SOURCE EXTRACT —
The number of deaths and confirmed cases of coronavirus disease (COVID-19) differ dramatically between countries. Norway, with its 5.5 million inhabitants has had a relatively low number of confirmed cases. By December 1, 2020 the cumulative number of people admitted to hospital with COVID-19 in Norway was 1728 [2]. In concordance with international data, the majority of hospitalised patients have been aged 60 years and older [3].

Old age and comorbidities increase the risk of severe COVID-19 and constitute the most prominent risk factors for in-hospital mortality due to COVID-19 [4, 5].

COVID-19 primarily affects the lungs and the majority of hospital patients present with respiratory symptoms and fever [6]. In older people, acute functional decline, confusion and asthenia are also commonly reported symptoms [7, 8]. COVID-19 causes hypoxemia, and prolonged oxygen treatment requirement is associated with increased length of hospitalisation, with risk of immobilisation and acute sarcopenia [9]. In general, immobilisation during acute illness can cause loss of physical functions with impact on activities of daily living (ADL) [10, 11]. In some older people, hospitalisation causes persistent functional decline [12]. So far, few studies have reported long-term consequences of COVID-19 [13]. The role of age for functional decline in older people who survive acute and severe disease is largely unknown. Increased knowledge about determinants of functional capacity following hospitalisation due to COVID-19, is imperative to develop preventive measures in patients at risk.

Cognitive and physical function are among the most important factors for quality of life and independent living in older people. Health-related quality of life (HR-QoL) is an important measure used to assess patients’ perception of the impact of disease and disability on different dimensions of health [14]. A few studies suggest the pandemic might influence HR-QoL in general, and that older people might have higher risk of experiencing reduced HR-QoL during the pandemic than younger [15]. To our best knowledge, only a few studies have reported post-discharge symptoms and HR-QoL in patients hospitalised due to COVID-19 [13, 16, 17]. Long-term changes in HR-QoL, functional status and the ability to carry out ADL in older people following hospitalisation due to COVID-19, have been sparsely investigated until now.

In a six-month follow-up, we aimed to study age-related change in HR-QoL, functional status and mortality among patients aged 60 years and older after hospitalisation due to COVID-19.

Methods

Study population

This was a multi-centre cohort study including patients aged 60 years and older who were admitted to four general hospitals in South-Eastern Norway due to COVID-19 from March 1 up until July 1, 2020. The patients were identified from administrative hospital data. All patients who were still alive 180 days after hospital admission were invited to participate in the study.

The participating centres were Akershus University Hospital, Bærum Hospital Vestre Viken Hospital Trust, Diakonhjemmet Hospital and Vestfold Hospital Trust. Together, the four hospitals serve about 1,125,000 inhabitants in the Oslo Region, Norway. This comprises around 20% of the total Norwegian population.

COVID-19 was diagnosed by qualitative detection of nucleic acid from SARS-CoV-2 in throat or nasal secretions by use of real-time polymerase chain reaction. Patients with SARS-CoV-2 without symptoms of COVID-19 hospitalised for any other reasons, were not considered for inclusion. All eligible patients received an invitation letter to participate in the study and to attend a follow-up consultation at their respective hospital around 6 months after hospitalisation. For disabled patients, home visits or visits to nursing homes were arranged.

DATASET ENTRIES —

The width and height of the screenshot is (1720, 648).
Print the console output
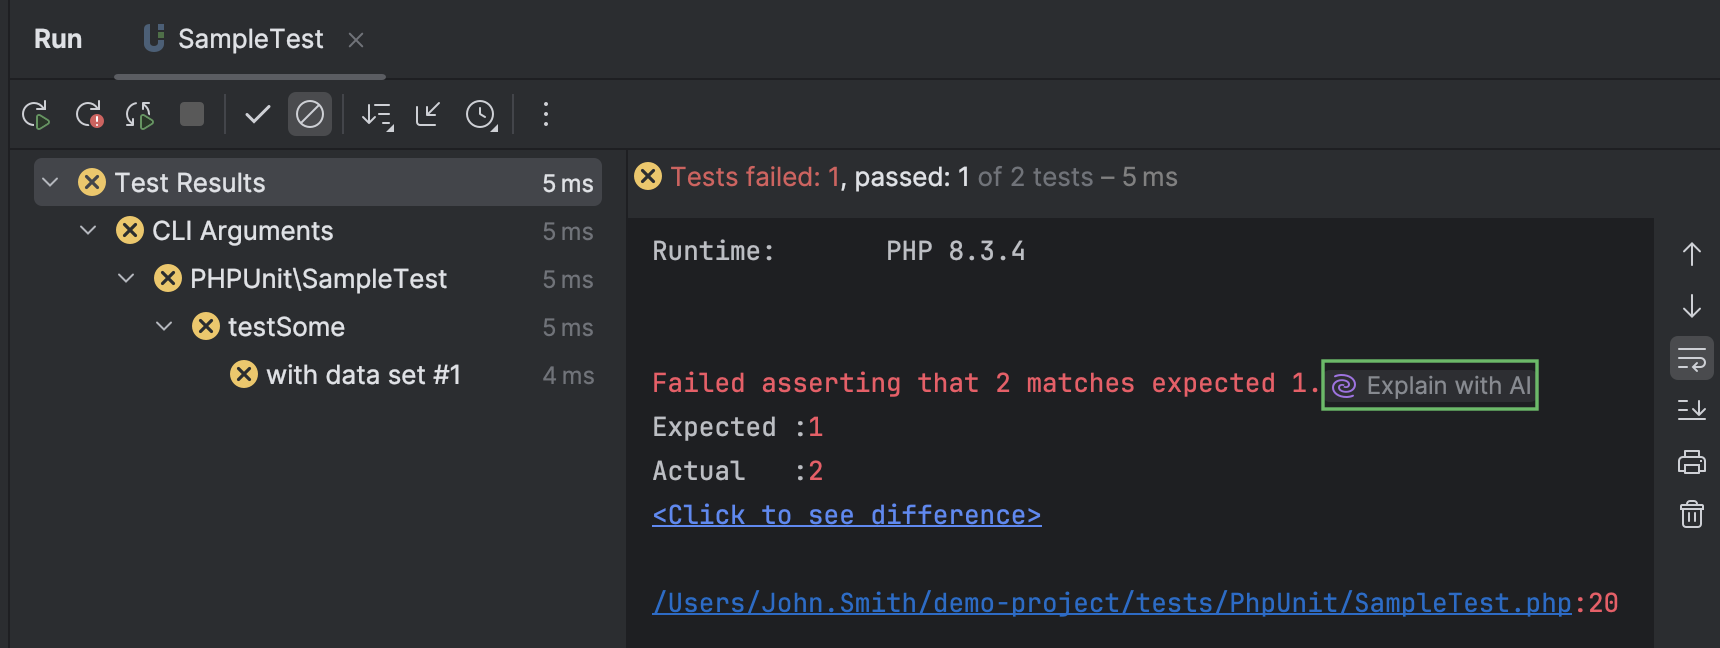[x=1691, y=462]
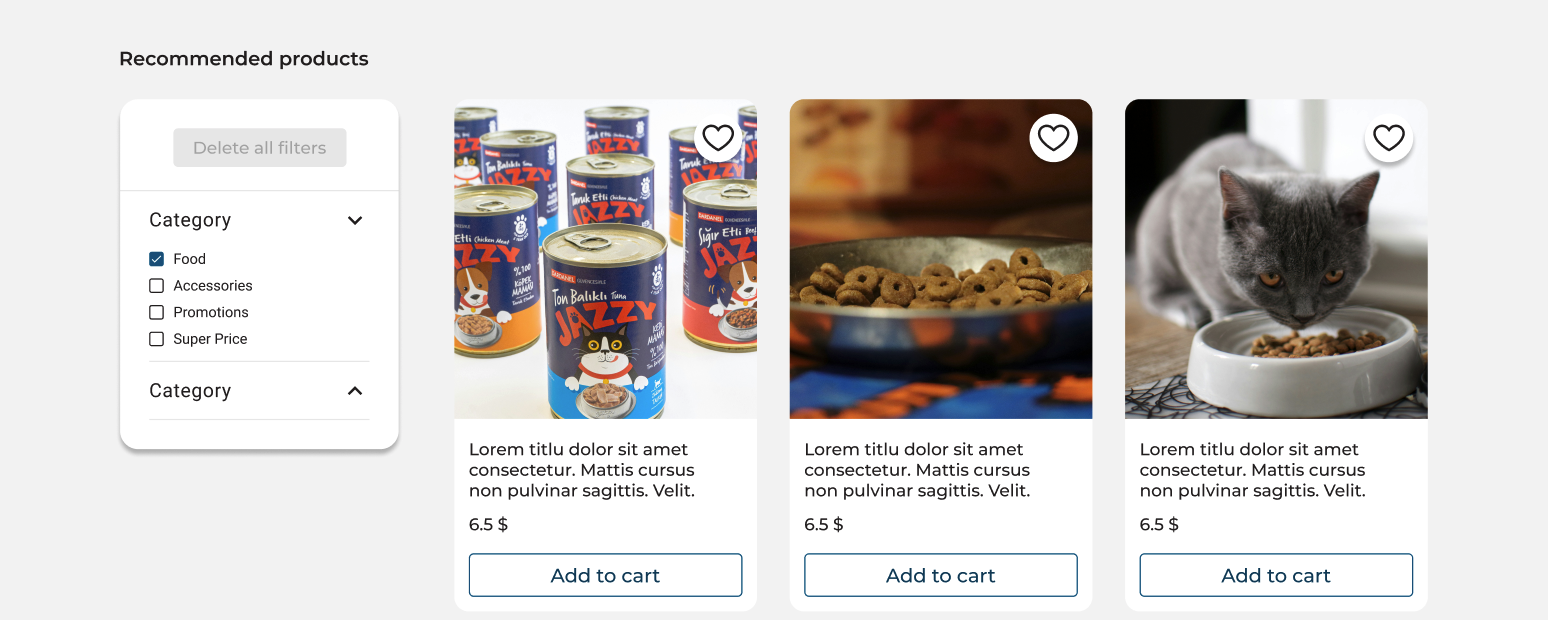Open the kibble in metal bowl image
Screen dimensions: 1548x620
941,259
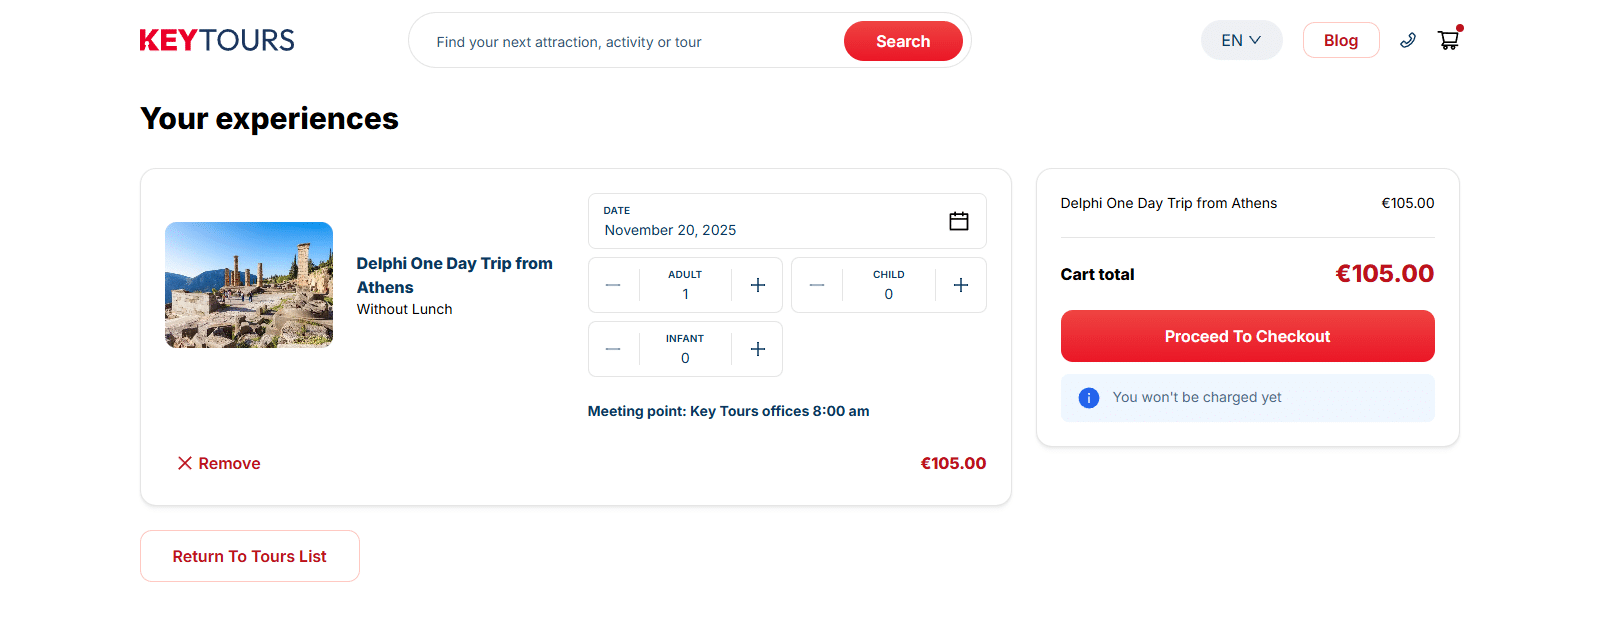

WHAT IS NEEDED —
Continue the passage about older patients hospitalized with COVID-19 in Norway, starting right after its last sentence. The rows are not used in any of this work.

WRITTEN ANSWER —
Measurements

Characteristics of the participants, including comorbidities and work status were obtained from hospital records. We registered the length of hospitalisation, and whether the patient had experienced severe or critical acute COVID-19 illness, defined as admission to an intensive care or intermediary care unit (ICU).

HR-QoL and functional status 6 months after hospitalisation were assessed using the EuroQol 5-dimensional-5 levels (EQ. 5D-5L) questionnaire [18]. The EQ. 5D-5L includes a vertical visual analogue scale (VAS) from 0 to 100 rating overall HR-QoL. Furthermore, the tool assesses functional status with five dimensions (mobility, self-care, usual activities, pain/discomfort and depression/anxiety), each with five levels of function (no problems, slight problems, moderate problems, severe problems and unable to/extreme problems).

Premorbid HR-QoL and functional status (defined as 2 weeks prior to COVID-19 symptom onset) were reported retrospectively at 6 months after hospital admission. The majority of patients replied to the premorbid HR-QoL at home before attending the follow-up consultation, while status after 6 months was filled out as a part of the study visit. For disabled and cognitively impaired patients, the HR-QoL questionnaires were answered with the help of a next-of-kin.

Patient-reported outcome measure on change in cognitive function compared to 2 weeks before the onset of COVID-19 symptoms, was assessed with the following question: Has your cognitive function changed? (Additional file 1 p 3).

We used the Montreal Cognitive Assessment (MoCA) to evaluate cognitive capacity, and the Short Physical Performance Battery (SPPB) to assess functional capacity [19, 20]. Height and weight were measured as a part of the study visit.

In-hospital mortality was defined as death during the index hospital stay, related or unrelated to COVID-19, and was obtained from hospital records. Six-month mortality was defined as death related or unrelated to COVID-19 within 180 days after the index hospital admission date. Mortality status 180 days after hospital admission was based on reports from hospital electronic patient record systems, which update weekly from the Norwegian National Death Register.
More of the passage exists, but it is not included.